Jeder Besitzer eines
deutschen Reitabzeichens hat sie zur Prüfung auswendig gelernt. Von der FN wird
sie als unverzichtbare Grundlage jeder Arbeit mit dem Pferd angesehen. Von
einigen Anhängern alternativer Reitweisen wird sie mehr oder weniger angezweifelt.
Ein Blick auf die sechs Begriffe ( Takt, Losgelassenheit, Anlehnung,
Geraderichten, Schwung, Versammlung) müsste eigentlich erkennen lassen, dass
man nicht ernsthaft an deren Bedeutung zweifeln kann. Zweifel müssen aber
aufkommen, ob sie vernünftig verstanden und umgesetz werden, wenn man den
Zustand der real existierenden Reiterei in unseren Reithallen und auch auf unseren Turnieren
betrachtet. Auswendiges Herbeten der
Begriffe schadet zwar nichts, hilft aber auch nicht weiter. Ein tieferes Verständniss und
konsequentes Anwenden ist nötig.
1.Takt:
"Takt ist das Gleichmaß der Bewegung" wird meistens zur Erläuterung
des Bergriffes angeboten. Niemand dürfte daran zweifeln, dass ein Pferd nicht
lahmen sollte. Das allein ist aber selbstverständlich und wenig hilfreich.

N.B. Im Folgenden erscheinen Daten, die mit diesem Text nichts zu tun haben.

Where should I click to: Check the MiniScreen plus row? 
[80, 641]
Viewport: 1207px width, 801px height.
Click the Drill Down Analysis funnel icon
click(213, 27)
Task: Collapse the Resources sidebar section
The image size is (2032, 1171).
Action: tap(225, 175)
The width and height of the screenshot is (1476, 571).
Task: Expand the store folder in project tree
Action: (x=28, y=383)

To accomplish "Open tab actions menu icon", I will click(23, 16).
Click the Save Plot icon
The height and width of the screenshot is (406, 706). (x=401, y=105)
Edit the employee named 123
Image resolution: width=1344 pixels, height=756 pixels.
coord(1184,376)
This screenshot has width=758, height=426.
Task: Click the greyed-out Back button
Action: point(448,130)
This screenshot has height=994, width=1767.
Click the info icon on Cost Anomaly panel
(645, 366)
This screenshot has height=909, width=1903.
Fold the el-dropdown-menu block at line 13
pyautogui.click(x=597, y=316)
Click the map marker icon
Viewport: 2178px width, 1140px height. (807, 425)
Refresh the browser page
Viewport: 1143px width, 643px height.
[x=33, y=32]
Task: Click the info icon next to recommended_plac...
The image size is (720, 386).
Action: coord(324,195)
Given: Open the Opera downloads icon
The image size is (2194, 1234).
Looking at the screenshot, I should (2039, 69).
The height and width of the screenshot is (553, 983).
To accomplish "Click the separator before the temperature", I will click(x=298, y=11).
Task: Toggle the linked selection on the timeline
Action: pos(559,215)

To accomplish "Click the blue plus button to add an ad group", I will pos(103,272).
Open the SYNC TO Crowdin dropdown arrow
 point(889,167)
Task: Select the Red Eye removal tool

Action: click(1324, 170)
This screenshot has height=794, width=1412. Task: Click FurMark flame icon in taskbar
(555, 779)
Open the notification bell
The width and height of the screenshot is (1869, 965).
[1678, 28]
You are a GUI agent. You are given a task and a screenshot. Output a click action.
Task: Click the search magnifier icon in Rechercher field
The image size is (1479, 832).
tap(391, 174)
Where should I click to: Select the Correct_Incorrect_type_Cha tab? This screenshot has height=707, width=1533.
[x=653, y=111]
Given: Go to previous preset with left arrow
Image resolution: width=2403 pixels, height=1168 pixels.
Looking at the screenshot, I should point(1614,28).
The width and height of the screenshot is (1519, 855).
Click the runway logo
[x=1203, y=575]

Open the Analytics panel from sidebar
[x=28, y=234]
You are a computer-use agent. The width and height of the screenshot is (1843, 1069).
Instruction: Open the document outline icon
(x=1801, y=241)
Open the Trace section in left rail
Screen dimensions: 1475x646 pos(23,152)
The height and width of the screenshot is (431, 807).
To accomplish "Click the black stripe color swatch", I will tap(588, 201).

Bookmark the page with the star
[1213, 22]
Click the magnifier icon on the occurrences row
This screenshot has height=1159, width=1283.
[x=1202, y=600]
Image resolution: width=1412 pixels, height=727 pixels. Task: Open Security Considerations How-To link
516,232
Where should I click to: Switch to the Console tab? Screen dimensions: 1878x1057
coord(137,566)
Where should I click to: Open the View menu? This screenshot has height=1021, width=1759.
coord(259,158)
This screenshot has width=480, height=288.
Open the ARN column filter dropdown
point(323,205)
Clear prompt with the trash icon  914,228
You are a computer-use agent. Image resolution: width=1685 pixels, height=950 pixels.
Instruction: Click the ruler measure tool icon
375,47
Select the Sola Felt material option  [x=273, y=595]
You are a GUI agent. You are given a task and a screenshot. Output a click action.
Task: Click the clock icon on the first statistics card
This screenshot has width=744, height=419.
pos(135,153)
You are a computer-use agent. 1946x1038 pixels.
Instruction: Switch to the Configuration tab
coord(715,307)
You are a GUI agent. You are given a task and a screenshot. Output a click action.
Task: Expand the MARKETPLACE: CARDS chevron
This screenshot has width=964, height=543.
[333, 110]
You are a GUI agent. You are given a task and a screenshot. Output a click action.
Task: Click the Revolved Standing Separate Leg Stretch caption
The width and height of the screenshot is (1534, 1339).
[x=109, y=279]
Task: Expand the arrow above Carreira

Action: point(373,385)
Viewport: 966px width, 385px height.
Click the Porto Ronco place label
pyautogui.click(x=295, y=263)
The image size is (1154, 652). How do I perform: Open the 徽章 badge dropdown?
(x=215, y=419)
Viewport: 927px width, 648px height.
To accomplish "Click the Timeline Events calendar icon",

Eiliges Trippeln und schleppende Bewegungen können aber auch im Gleichmaß erfolgen.
Der Takt (Ein Musiker würde statt
Takt eher den Begriff Rhythmus verwenden) ist aber erst in Ordnung, wenn er nicht irgend eins
sondern das richtige Zeitmaß hat. Im Trab (Arbeitstrab) liegt dies bei 150
Tritten pro Sekunde. Zur Selbstkontrolle kann man ein Metronom benutzen oder mit einer
Stoppuhr genau die Zeit für zehn Tritte messen. Tempo 150 entspricht genau
4.00 Sekunden. Losgelassenheit und Schwung sind nur möglich,
wenn man nicht wesentlich von diesem Wert abweicht. 4.20 Sekunden sind das Tempo
für einen stark versammelten Trab und für ein Pferd, das diesen
Versammlungsgrad noch nicht leisten kann, deutlich zu langsam und würde zu
schleppender Bewegung führen. Bei einem eiligeren Tempo (ca.:ab 3.80) kann
der Rücken des Pferdes nicht mehr mitschwingen, so dass das Pferd ihn fest
halten muss und zum Schenkelgänger wird (d.h.: es bewegt sich nur noch mit
den wenig bemuskelten unteren Extremitäten). Auch Schritt und Galopp haben
ein optimales Zeitmaß (um 5.80 für 10 Schritte / 6.80 für 10 Sprünge), dessen Nichtbeachtung kommt aber nicht so
häufig vor und schädigt den Pferderücken weniger. Für den Reiter bedeutet
dies: Er muss das Tempo bestimmen. Jedes Pferd versucht seine Kräfte
zu schonen. Die meisten entziehen sich der kräftezehrenden Rückentätigkeit
durch "Rennen". Der Reiter muss dieses zunächst erkennen und dann das
Tempo verlangsamen. Dazu muss er zunächst das Tempo seines Pferdes überhaupt
beeinflussen können und dies durch häufiges Wechseln des Tempos üben.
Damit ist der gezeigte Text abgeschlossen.